TASK STATEMENT: Convert the material starting at the line that contains "How do I perform: Click the -0.2355" and ending at the line that contains "(x=1537, y=760)" into a JSON list of strings, one string per line with blank lines omitted. Leave the pictures out of the answer.

RECORDS FOR THE TASK:
------------------------------------------------------------

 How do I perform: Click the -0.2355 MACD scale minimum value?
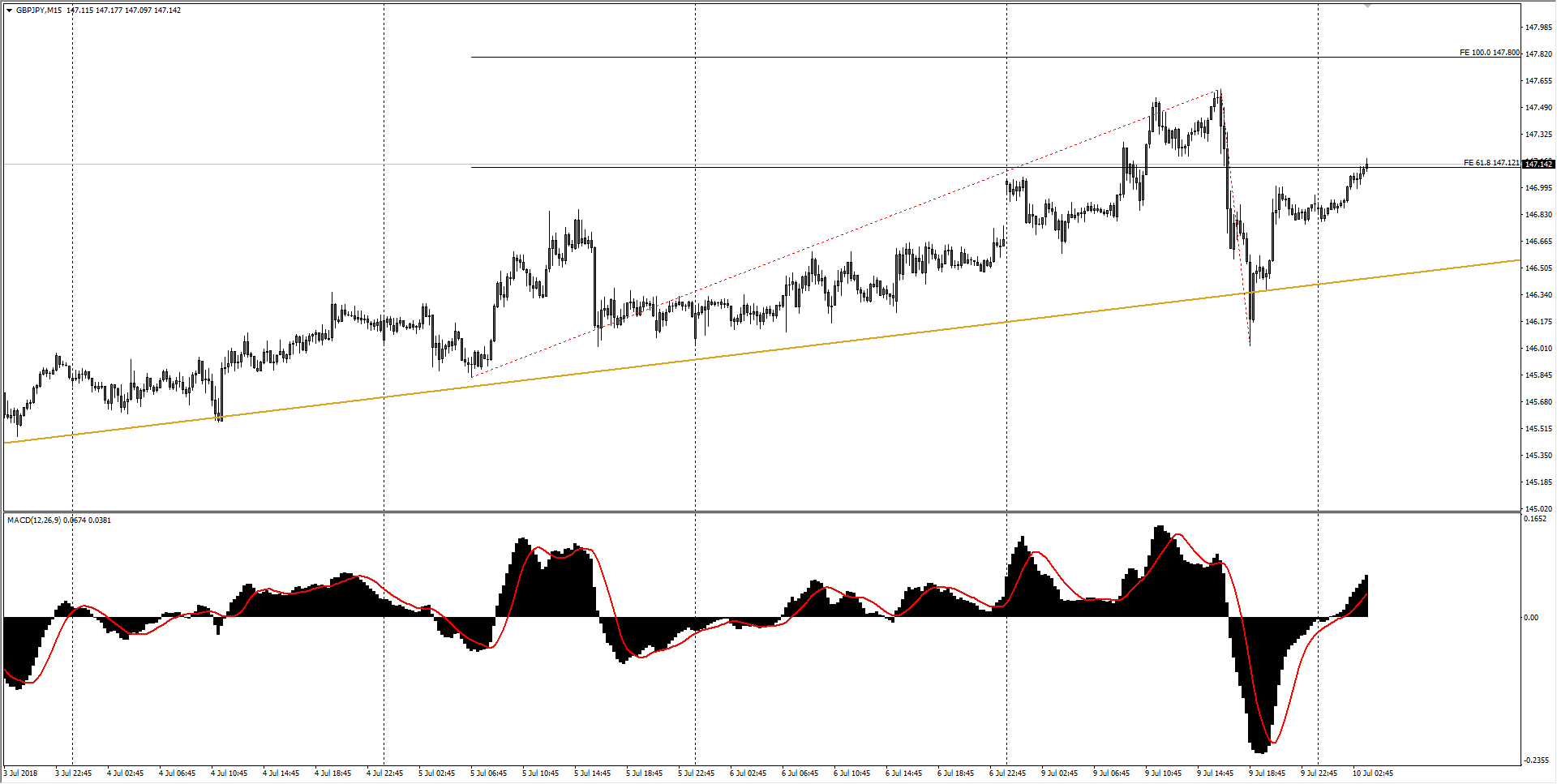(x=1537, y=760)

------------------------------------------------------------

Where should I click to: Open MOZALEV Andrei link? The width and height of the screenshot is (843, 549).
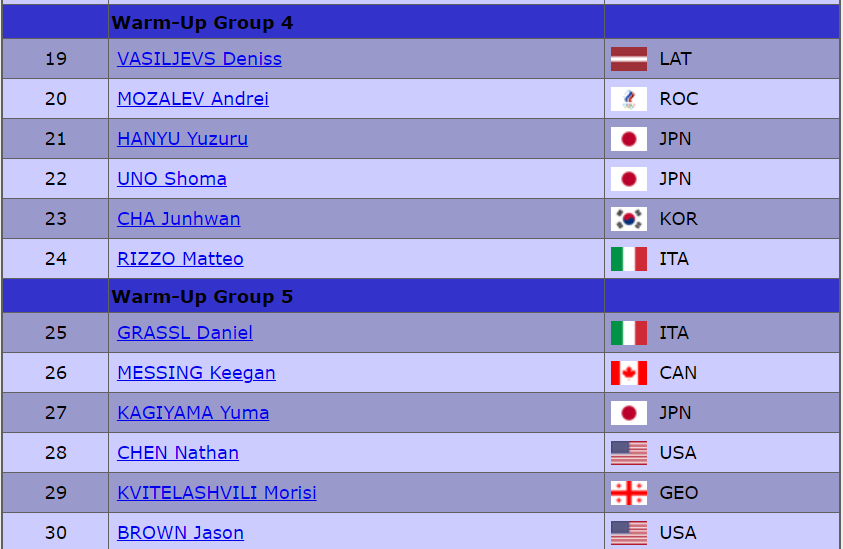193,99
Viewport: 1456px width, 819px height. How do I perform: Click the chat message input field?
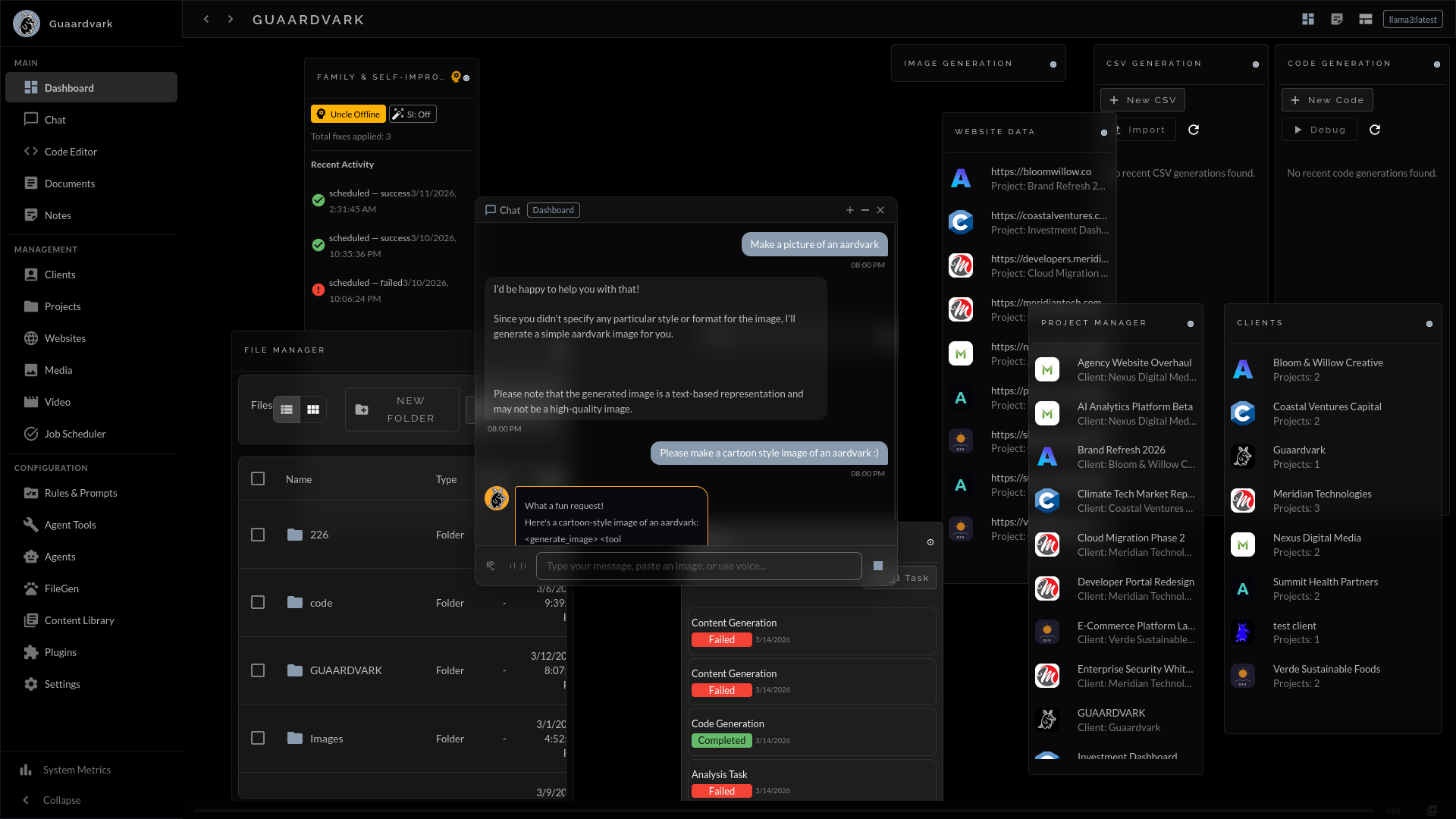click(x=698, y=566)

------------------------------------------------------------

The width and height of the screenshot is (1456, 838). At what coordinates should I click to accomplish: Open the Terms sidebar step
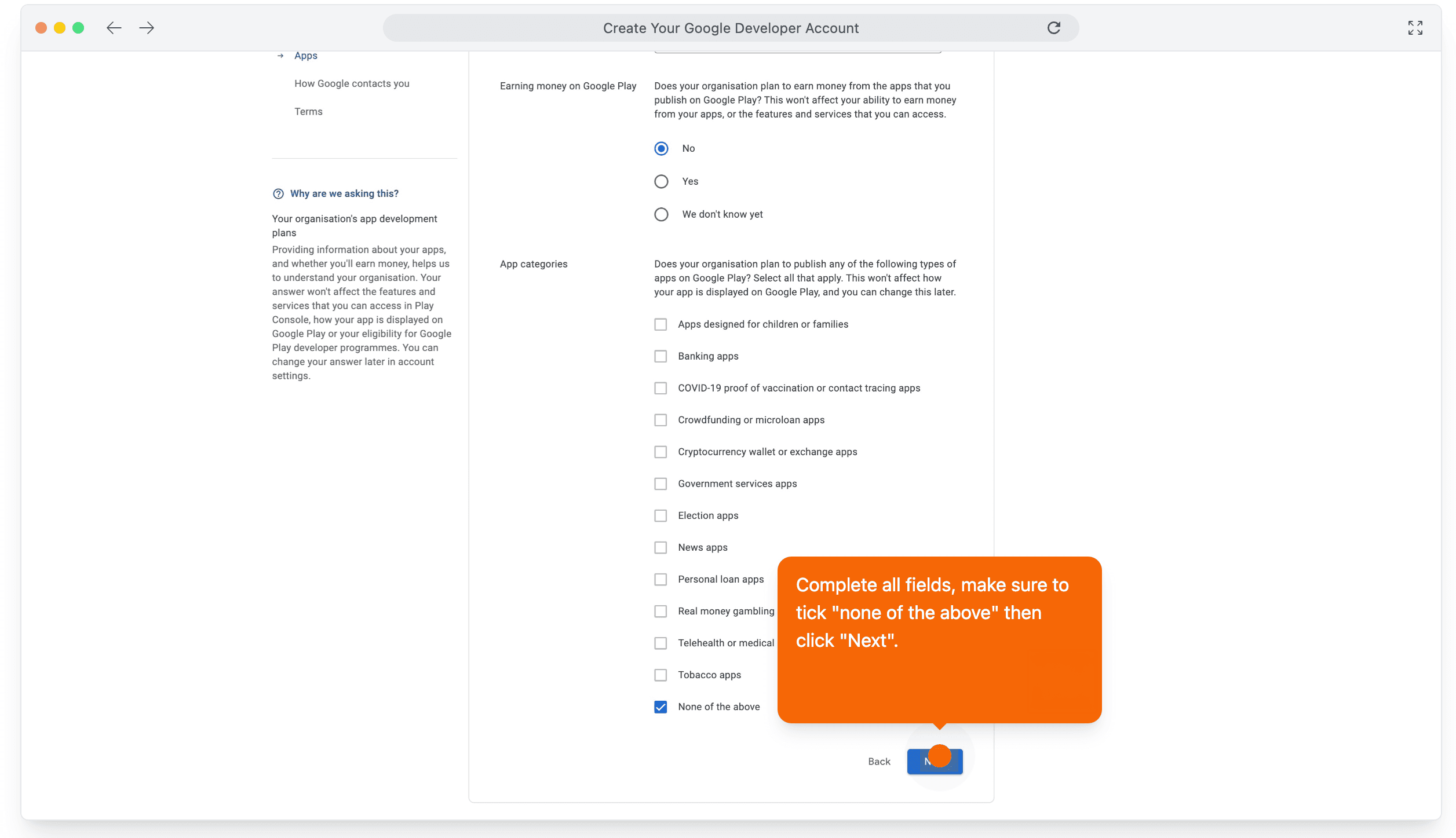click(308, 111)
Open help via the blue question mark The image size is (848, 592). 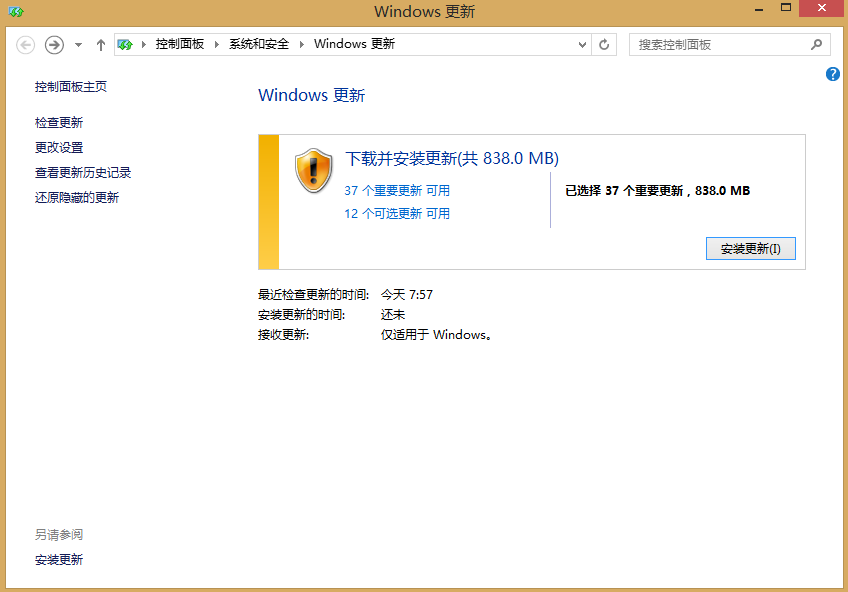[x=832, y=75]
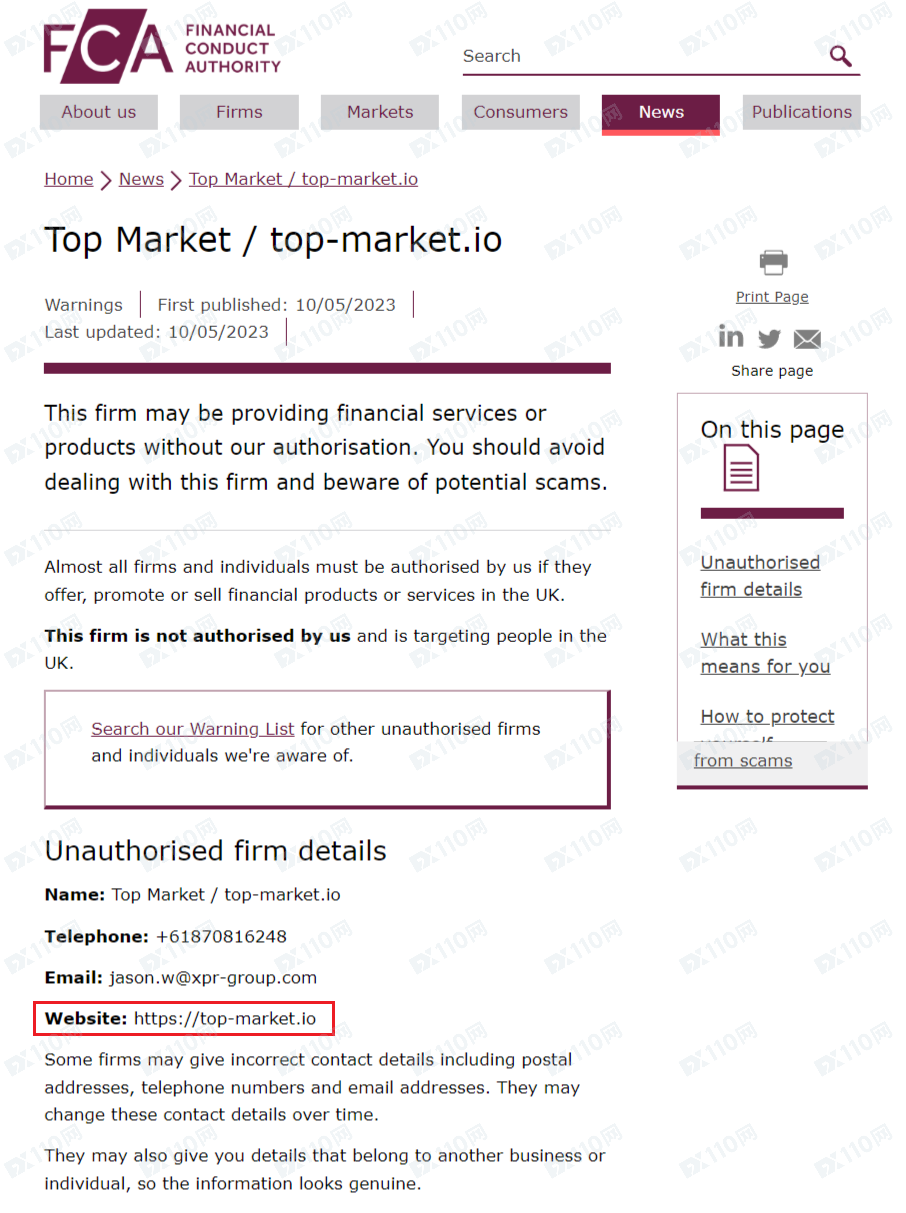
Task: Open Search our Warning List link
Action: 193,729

------------------------------------------------------------

SOLUTION:
[
  " How do I perform: Click the -0.2355 MACD scale minimum value?",
  "(x=1537, y=760)"
]